_PROBLEM REQUIREMENTS_: Quote the entries word for word, starting at the line that contains "Task: Open the 创业板指 index link" and ending with the line that contains "Looking at the screenshot, I should coord(555,322).".

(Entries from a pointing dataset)
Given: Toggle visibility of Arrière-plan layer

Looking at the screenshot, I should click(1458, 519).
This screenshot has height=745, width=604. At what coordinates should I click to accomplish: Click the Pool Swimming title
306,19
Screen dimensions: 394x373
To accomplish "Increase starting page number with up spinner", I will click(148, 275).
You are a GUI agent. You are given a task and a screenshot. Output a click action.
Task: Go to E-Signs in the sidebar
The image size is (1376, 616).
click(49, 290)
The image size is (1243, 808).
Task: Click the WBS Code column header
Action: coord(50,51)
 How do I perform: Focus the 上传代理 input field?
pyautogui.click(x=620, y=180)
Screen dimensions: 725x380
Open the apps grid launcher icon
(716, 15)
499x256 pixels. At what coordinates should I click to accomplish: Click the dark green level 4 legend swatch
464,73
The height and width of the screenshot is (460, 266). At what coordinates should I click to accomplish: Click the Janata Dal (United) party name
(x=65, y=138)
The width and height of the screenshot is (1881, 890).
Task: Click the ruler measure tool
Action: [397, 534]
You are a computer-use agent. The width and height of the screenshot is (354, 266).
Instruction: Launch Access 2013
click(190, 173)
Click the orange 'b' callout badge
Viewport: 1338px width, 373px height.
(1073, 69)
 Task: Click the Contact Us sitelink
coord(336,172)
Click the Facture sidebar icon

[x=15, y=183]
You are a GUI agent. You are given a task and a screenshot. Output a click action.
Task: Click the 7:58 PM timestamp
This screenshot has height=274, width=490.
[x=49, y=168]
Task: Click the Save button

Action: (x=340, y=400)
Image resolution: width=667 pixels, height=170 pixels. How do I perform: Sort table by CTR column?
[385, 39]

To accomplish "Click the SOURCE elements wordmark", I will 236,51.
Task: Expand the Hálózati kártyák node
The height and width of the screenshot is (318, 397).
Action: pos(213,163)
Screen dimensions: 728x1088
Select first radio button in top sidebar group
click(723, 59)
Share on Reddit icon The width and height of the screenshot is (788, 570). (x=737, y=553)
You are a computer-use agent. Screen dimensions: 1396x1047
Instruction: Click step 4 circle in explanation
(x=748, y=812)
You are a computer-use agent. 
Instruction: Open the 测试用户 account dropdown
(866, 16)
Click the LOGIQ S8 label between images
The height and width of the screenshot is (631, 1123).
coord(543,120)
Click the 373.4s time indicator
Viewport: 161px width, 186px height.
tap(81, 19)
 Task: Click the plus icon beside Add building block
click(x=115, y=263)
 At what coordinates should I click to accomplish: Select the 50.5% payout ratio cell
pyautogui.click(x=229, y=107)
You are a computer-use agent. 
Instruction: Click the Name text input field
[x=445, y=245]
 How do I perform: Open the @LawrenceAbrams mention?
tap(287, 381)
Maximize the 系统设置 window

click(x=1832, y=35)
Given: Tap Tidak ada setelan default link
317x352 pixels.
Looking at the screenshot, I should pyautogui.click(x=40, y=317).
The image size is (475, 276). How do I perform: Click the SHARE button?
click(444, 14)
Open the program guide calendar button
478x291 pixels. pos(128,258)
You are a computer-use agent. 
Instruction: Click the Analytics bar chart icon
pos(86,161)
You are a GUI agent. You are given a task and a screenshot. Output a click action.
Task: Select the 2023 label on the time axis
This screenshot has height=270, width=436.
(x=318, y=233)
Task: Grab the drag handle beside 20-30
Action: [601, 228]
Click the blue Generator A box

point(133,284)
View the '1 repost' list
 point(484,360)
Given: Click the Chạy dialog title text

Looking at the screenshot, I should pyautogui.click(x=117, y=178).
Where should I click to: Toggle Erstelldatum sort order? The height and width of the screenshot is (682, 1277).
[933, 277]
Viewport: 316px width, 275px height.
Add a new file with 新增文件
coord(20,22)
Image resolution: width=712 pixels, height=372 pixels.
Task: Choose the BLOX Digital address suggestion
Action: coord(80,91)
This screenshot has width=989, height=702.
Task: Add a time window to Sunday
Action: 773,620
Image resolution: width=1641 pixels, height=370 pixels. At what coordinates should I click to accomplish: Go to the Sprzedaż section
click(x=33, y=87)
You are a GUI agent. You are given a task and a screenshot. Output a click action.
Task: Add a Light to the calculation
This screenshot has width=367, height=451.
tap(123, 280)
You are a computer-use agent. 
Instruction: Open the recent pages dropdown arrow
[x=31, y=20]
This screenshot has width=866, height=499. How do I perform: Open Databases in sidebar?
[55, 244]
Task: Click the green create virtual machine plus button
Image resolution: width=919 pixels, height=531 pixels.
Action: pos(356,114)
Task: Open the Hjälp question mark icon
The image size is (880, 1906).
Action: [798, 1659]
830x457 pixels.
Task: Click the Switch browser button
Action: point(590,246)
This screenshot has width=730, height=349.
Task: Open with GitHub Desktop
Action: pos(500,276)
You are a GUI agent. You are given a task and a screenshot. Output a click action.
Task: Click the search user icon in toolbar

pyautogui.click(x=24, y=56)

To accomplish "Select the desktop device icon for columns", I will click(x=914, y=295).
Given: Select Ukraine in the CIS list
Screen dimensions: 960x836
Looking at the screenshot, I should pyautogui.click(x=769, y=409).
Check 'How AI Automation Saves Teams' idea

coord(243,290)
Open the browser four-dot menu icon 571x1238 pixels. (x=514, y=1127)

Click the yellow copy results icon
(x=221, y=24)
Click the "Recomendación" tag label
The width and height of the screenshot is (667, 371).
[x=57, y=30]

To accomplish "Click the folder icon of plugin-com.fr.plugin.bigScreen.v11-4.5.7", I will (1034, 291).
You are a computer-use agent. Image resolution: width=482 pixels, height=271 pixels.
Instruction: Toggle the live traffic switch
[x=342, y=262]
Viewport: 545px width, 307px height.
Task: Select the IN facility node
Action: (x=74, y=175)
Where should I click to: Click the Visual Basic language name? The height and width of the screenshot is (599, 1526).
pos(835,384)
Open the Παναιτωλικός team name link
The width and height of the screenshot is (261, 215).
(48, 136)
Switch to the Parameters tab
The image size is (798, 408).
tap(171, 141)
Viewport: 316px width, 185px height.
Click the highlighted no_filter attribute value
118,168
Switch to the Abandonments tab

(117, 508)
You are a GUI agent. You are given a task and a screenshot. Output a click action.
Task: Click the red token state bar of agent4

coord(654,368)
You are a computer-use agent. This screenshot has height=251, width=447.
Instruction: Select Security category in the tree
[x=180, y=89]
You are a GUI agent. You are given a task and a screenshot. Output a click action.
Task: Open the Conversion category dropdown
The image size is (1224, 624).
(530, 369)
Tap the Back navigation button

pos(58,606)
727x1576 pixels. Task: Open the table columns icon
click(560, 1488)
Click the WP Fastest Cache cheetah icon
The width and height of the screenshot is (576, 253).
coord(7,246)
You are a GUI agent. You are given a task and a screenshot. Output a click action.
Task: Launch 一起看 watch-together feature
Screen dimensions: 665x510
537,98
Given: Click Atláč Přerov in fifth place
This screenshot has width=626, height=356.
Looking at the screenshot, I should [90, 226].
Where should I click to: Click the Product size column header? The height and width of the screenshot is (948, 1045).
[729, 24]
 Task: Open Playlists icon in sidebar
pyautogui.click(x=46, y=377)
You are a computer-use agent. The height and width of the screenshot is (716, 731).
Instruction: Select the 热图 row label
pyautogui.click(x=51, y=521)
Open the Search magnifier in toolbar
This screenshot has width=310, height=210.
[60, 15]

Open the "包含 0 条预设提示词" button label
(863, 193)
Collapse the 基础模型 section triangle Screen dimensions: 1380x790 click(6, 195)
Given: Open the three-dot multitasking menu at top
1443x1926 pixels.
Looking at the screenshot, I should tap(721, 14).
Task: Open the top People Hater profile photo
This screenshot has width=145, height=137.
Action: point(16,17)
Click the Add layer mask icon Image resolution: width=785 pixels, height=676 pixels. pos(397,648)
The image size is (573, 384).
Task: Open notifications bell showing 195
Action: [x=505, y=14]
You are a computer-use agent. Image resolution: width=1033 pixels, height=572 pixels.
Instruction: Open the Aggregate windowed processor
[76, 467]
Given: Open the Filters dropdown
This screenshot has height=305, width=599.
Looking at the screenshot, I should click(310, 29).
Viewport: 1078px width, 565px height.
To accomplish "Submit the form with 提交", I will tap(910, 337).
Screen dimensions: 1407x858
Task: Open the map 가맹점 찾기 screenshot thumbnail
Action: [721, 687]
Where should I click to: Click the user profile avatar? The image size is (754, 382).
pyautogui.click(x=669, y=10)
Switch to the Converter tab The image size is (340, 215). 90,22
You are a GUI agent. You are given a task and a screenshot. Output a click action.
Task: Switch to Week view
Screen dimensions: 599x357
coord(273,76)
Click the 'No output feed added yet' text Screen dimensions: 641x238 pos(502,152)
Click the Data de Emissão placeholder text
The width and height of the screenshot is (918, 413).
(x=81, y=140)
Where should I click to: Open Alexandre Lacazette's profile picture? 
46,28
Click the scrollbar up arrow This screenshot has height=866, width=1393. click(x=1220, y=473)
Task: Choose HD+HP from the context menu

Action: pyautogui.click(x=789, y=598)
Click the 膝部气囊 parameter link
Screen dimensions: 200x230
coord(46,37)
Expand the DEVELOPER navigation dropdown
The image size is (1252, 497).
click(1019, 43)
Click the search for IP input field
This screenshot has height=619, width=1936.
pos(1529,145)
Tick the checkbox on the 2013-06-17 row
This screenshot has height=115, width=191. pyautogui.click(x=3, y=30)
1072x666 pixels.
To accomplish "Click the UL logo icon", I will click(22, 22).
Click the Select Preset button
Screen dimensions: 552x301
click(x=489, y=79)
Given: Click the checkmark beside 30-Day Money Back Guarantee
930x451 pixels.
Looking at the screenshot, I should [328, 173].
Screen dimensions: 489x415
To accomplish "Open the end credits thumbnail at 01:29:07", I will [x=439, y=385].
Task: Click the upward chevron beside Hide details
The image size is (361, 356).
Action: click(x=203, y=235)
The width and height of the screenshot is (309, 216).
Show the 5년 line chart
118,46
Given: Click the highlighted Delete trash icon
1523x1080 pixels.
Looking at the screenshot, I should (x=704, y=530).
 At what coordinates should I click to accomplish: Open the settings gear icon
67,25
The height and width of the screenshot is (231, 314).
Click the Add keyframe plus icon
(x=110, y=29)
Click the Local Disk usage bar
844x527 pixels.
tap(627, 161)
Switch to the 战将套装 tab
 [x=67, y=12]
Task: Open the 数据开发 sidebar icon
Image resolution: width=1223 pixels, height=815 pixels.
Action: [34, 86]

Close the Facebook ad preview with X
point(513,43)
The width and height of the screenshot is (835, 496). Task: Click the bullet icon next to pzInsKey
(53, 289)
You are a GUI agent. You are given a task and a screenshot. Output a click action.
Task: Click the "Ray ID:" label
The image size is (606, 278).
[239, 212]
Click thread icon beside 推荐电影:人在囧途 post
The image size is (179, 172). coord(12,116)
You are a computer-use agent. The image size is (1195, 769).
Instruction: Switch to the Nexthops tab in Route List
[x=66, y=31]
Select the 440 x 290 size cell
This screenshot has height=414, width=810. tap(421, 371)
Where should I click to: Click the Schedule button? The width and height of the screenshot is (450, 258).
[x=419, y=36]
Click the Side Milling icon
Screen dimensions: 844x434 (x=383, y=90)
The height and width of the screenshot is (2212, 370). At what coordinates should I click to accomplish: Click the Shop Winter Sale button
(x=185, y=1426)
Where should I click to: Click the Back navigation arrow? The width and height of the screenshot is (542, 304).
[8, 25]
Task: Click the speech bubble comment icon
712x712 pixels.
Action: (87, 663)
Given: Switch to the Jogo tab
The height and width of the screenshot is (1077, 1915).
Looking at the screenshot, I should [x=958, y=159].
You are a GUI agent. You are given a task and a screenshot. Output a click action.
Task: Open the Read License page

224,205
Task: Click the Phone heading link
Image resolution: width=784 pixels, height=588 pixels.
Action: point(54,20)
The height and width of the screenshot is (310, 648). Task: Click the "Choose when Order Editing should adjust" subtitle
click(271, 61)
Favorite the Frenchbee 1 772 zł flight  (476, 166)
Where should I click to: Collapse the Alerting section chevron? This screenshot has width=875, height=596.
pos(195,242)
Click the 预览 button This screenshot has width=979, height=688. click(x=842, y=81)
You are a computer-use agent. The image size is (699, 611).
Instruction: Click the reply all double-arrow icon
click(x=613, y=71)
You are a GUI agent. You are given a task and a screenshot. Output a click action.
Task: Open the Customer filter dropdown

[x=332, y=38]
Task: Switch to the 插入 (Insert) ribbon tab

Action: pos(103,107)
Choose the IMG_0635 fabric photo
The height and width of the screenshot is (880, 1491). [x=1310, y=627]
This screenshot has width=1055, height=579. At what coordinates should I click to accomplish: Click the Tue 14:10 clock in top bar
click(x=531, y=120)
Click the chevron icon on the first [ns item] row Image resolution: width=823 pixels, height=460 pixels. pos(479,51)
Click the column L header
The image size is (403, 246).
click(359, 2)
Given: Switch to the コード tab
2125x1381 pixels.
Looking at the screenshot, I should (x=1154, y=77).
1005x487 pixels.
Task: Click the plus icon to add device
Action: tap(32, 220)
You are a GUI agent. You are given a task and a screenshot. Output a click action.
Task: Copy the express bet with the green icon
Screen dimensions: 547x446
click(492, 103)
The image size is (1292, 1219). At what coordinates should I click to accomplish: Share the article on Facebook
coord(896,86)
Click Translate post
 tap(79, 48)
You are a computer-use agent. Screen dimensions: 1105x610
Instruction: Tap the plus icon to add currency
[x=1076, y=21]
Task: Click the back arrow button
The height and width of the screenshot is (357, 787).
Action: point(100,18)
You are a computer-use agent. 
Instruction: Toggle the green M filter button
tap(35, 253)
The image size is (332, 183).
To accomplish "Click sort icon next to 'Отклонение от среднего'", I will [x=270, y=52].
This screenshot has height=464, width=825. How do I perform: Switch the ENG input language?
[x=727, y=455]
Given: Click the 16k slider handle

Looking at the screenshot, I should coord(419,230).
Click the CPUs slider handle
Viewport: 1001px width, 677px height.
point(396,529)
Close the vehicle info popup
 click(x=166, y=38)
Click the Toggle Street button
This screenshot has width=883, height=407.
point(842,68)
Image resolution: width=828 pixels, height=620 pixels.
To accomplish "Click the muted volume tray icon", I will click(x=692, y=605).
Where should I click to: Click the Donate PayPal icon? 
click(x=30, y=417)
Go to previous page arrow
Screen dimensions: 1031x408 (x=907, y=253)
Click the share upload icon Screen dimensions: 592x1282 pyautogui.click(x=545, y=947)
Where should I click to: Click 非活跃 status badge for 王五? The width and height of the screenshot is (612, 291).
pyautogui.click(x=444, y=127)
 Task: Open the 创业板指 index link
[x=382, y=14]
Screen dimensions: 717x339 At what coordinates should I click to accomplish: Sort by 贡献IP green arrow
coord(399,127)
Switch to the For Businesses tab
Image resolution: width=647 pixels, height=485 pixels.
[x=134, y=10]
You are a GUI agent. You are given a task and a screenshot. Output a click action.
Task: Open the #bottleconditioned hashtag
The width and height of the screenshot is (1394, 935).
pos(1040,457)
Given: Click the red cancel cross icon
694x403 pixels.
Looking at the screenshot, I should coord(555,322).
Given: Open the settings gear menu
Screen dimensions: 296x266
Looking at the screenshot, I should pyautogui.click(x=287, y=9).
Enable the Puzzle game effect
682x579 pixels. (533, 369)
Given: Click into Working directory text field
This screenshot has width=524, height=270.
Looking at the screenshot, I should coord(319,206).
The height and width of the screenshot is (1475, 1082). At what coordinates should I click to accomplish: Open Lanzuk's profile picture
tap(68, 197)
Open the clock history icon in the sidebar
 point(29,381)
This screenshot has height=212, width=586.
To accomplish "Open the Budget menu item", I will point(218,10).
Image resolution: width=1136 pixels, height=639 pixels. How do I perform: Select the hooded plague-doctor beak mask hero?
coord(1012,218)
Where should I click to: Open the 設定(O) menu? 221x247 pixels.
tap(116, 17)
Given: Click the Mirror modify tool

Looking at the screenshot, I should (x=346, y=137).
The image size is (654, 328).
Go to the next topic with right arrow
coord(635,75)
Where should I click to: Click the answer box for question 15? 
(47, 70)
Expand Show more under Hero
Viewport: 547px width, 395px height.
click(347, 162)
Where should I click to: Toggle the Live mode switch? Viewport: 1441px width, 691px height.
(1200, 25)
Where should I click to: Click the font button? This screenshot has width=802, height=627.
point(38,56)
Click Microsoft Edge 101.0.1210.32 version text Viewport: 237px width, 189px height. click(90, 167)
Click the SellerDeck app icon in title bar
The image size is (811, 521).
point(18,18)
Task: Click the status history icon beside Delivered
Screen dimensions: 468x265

_SOLUTION TO THIS EXERCISE_:
 Task: Open the 创业板指 index link
[x=382, y=14]
Screen dimensions: 717x339 At what coordinates should I click to accomplish: Sort by 贡献IP green arrow
coord(399,127)
Switch to the For Businesses tab
Image resolution: width=647 pixels, height=485 pixels.
[x=134, y=10]
You are a GUI agent. You are given a task and a screenshot. Output a click action.
Task: Open the #bottleconditioned hashtag
The width and height of the screenshot is (1394, 935).
pos(1040,457)
Given: Click the red cancel cross icon
694x403 pixels.
Looking at the screenshot, I should coord(555,322).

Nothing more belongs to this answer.